At various stages in my life, I have been a serious reader. I have also gone long stretches (years, I mean) in which I read nothing outside of work but trash fiction. I simply didn’t have the energy or the motivation. Looking back, I see that lack of energy and motivation toward serious reading as being symptomatic of a more generic dissatisfaction. Needless to say, reading is a category of “doing” that I want to reclaim as I begin to stake out more of my time for myself.
One of my reading stages occurred directly after completing my undergraduate education. It dawned upon me that I had somehow acquired a bachelor’s degree without hardly having touched any “classic” literature. That stunned me. And it really pissed me off. What the hell had I been doing? What is an education nowadays, anyway? That is a subject I will revisit many times, I am sure. Meantime, there I was, quite capable of rattling off a few dozen authors’ names and book titles that I knew I should have read, but hadn’t. So I set about reading them.

§ **WHAT THE TASK ASKS**
Continue the personal essay about reading from the point where it stops. The items that follow were taken from a separate source.

(Stored entries)
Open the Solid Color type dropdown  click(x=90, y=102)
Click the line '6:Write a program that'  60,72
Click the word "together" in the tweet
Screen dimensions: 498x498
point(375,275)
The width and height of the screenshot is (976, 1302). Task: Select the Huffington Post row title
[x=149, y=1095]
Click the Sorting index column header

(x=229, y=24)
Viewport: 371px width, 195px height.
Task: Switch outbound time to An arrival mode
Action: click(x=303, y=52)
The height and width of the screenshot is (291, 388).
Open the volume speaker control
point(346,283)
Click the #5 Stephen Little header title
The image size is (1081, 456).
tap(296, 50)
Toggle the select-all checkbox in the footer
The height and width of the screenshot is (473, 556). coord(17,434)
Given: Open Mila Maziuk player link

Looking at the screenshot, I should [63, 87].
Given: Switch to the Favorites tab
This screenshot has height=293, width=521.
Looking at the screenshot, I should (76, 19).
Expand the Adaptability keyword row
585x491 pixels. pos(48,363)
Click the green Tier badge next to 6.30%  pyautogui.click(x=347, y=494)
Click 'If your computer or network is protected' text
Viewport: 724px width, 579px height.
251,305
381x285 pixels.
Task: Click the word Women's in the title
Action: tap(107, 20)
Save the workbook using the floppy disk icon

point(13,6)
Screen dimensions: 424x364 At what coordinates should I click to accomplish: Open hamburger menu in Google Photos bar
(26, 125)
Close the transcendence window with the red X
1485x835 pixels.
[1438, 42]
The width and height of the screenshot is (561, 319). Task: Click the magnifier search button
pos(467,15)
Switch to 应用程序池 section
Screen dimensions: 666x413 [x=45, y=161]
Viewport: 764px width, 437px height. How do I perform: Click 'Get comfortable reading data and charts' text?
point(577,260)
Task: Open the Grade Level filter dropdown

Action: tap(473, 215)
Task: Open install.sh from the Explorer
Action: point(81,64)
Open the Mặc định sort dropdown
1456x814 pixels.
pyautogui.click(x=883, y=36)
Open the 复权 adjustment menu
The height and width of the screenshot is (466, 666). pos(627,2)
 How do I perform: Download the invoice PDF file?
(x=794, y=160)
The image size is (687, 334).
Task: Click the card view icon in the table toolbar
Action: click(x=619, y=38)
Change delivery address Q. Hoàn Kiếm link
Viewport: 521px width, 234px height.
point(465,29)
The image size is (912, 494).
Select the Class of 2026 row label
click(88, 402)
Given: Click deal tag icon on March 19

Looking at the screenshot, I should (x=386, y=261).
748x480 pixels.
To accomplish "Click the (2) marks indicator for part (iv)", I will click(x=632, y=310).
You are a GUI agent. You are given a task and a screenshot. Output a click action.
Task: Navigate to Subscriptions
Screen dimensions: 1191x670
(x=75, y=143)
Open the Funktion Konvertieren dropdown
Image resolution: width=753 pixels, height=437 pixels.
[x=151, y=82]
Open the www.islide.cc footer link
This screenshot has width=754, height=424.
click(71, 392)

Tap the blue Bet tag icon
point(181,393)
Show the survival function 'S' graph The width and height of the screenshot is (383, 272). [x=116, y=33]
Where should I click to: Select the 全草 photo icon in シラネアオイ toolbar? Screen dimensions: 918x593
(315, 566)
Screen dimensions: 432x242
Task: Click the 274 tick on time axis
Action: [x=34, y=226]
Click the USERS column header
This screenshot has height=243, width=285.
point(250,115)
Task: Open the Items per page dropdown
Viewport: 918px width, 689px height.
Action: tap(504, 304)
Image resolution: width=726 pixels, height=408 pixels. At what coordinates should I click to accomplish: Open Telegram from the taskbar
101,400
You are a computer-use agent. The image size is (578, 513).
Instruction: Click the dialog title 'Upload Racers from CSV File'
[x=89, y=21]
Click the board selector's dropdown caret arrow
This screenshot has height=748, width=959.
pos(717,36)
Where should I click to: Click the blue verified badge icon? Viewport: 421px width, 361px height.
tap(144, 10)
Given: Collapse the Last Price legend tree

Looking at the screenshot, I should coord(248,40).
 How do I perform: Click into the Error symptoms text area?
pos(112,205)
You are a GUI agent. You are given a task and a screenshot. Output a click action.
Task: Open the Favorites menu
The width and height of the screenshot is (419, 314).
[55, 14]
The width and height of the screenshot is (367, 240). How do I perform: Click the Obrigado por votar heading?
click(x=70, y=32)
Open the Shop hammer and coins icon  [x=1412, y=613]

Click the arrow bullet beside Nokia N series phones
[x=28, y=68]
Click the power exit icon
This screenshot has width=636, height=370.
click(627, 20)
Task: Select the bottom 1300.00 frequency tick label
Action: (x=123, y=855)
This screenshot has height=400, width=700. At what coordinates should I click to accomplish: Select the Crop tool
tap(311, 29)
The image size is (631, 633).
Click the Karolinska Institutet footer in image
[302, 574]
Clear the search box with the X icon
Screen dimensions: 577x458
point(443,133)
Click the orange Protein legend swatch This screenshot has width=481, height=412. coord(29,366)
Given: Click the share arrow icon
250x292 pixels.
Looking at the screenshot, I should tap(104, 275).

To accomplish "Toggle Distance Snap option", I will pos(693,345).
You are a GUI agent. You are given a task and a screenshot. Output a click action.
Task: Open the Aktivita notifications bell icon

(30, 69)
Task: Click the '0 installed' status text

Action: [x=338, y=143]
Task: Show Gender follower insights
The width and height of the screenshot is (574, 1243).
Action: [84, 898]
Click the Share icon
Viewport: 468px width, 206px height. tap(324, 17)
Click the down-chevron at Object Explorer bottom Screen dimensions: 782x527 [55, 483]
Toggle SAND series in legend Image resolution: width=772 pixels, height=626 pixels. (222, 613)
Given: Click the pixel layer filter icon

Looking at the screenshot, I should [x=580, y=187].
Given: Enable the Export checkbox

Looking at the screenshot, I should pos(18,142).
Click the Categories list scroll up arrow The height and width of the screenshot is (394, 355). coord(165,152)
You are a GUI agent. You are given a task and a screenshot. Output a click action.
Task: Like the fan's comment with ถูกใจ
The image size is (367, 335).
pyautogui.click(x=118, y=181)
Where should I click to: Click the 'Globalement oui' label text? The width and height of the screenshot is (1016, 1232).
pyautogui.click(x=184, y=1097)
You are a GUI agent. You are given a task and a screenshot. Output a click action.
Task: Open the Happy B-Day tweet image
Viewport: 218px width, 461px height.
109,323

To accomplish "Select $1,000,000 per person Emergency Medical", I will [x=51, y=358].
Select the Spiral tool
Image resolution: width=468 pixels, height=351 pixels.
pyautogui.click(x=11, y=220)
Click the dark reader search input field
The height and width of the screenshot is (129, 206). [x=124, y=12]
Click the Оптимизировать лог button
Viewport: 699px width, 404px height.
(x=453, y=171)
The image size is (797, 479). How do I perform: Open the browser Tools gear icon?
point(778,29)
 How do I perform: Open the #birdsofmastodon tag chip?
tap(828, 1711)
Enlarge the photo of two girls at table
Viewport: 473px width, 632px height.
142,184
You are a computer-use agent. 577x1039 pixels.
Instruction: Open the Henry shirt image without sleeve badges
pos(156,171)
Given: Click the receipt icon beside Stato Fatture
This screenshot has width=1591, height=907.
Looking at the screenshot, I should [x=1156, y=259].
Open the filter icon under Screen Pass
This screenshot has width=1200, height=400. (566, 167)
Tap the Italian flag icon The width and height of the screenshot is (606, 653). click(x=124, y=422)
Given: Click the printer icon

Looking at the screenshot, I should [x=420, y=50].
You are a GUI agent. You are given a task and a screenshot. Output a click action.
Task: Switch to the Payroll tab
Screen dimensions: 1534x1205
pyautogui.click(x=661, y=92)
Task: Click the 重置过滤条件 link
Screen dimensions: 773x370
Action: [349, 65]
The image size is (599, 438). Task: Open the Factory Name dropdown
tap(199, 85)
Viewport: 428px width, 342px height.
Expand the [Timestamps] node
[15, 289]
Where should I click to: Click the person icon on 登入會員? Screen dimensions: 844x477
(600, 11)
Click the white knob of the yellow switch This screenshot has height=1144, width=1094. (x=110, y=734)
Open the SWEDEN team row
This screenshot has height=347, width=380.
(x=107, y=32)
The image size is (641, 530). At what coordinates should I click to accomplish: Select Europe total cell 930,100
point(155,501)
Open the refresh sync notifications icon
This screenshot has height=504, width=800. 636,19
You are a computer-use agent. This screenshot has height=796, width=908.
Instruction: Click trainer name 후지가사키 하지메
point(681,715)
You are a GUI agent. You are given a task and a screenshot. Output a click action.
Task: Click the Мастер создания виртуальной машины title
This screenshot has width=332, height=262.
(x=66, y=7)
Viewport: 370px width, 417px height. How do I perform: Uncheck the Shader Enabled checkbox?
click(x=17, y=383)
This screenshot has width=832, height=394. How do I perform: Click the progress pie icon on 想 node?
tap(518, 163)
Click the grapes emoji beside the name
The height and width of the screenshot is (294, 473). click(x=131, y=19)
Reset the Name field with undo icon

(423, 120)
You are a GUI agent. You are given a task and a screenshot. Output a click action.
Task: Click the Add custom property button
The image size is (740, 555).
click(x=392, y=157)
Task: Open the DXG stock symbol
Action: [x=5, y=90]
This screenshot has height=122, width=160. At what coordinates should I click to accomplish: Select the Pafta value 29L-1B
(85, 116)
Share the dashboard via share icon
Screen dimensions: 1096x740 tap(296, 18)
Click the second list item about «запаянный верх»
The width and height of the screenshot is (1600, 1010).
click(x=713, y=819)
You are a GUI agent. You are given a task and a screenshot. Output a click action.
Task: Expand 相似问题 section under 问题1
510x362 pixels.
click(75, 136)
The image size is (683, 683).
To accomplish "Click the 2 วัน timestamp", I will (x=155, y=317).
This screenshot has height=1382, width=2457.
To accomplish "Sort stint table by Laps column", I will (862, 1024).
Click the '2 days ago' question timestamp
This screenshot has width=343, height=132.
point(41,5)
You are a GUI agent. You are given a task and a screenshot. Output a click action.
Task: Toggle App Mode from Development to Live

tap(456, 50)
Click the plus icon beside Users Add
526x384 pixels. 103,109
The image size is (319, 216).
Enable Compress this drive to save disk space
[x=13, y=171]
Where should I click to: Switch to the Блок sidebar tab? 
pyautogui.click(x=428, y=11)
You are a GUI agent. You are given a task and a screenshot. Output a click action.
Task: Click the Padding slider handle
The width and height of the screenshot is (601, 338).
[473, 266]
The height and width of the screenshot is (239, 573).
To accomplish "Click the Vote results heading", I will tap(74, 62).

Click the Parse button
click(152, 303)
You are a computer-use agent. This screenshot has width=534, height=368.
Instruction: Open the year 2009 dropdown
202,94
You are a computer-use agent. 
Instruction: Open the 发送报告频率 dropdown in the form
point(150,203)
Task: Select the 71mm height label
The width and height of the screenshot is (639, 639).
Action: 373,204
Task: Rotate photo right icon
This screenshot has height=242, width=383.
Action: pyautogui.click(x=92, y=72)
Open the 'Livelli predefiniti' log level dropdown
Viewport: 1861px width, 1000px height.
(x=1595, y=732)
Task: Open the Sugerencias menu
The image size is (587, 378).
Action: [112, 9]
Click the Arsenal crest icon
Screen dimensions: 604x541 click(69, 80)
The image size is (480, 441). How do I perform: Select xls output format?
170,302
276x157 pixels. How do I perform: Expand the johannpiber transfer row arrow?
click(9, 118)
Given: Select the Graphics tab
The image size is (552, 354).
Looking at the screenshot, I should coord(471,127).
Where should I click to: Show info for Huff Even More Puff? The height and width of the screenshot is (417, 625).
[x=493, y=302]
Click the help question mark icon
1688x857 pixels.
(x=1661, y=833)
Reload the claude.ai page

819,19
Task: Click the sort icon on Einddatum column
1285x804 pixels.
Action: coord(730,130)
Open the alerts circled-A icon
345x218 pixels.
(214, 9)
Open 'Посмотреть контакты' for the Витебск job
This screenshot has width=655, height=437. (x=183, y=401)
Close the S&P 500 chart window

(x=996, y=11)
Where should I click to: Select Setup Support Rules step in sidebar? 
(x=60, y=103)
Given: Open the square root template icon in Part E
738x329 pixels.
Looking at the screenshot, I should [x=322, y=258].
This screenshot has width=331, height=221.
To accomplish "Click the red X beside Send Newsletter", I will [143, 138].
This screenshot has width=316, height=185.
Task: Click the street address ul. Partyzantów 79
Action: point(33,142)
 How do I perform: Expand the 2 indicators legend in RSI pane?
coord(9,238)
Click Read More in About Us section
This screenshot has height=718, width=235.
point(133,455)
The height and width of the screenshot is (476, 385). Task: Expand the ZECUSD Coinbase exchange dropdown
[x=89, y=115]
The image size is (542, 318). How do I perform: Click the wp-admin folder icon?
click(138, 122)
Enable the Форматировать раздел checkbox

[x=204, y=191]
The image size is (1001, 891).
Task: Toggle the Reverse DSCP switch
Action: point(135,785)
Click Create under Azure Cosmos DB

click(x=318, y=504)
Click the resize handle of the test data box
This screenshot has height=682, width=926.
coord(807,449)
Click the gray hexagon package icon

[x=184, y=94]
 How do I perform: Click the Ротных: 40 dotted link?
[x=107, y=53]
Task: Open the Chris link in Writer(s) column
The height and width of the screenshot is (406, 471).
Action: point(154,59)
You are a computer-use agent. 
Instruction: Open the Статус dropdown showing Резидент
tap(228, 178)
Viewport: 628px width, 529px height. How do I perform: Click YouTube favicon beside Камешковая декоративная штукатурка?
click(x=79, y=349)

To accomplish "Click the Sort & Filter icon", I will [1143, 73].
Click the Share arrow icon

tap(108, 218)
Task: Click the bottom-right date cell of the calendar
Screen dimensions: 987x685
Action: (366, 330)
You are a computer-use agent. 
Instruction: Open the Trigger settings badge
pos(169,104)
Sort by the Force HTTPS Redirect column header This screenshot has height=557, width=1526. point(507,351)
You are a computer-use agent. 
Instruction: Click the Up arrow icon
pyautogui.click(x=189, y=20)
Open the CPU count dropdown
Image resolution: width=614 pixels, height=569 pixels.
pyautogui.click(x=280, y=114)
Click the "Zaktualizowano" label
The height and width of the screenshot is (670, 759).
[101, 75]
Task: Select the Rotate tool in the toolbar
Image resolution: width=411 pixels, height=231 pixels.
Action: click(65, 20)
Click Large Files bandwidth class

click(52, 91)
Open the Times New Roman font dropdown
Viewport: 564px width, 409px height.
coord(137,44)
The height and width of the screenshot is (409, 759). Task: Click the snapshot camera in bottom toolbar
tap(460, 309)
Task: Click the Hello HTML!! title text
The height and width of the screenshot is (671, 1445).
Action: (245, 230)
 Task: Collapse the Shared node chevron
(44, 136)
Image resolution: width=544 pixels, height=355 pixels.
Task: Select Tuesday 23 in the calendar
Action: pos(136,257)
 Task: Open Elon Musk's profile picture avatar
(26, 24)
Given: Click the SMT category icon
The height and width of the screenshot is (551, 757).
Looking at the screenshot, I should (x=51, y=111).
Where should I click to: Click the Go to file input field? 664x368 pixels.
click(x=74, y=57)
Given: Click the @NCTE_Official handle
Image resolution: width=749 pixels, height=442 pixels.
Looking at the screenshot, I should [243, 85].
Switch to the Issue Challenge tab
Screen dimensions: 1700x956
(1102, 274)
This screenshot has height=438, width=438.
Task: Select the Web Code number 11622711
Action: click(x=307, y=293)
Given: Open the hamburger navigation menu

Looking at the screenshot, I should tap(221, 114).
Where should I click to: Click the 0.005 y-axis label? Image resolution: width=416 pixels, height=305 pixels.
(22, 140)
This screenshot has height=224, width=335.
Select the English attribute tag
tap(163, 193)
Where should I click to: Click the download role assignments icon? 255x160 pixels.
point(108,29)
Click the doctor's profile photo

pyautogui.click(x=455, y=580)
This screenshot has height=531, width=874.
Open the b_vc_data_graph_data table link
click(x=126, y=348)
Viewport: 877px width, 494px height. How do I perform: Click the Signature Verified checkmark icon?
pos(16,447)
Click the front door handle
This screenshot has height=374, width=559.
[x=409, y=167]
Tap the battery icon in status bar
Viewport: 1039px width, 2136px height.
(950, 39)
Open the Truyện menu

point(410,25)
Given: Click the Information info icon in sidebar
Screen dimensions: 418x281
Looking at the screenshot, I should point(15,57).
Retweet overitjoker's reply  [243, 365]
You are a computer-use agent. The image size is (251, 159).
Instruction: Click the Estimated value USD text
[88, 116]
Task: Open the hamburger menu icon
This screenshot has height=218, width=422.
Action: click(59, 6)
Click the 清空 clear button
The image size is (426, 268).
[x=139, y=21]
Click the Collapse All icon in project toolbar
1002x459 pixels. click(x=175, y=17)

§ **EXPECTED ANSWER**
One of the first pieces of real literature I picked up was Walden, by Henry David Thoreau. I picked up a cheap, used paperback version (Bantam Classics if I remember correctly), and it became so tattered that I eventually replaced it with a hardbound Modern Library edition. The only reason I held onto the tattered paperbound version was that I had so many underlinings and stars and exclamations and notes written within it that I thought I would want to refer back to them. I finally let that paperback copy go when I went through one of my several book purges. I have since purged my collection to a very, very small shelf of books. And that Modern Library edition of Walden survived every cut. If I purge the collection down to one volume…well, you can guess which one that would be. So the first of what I hope will be many book treatments here will feature this, my favorite piece of classic literature.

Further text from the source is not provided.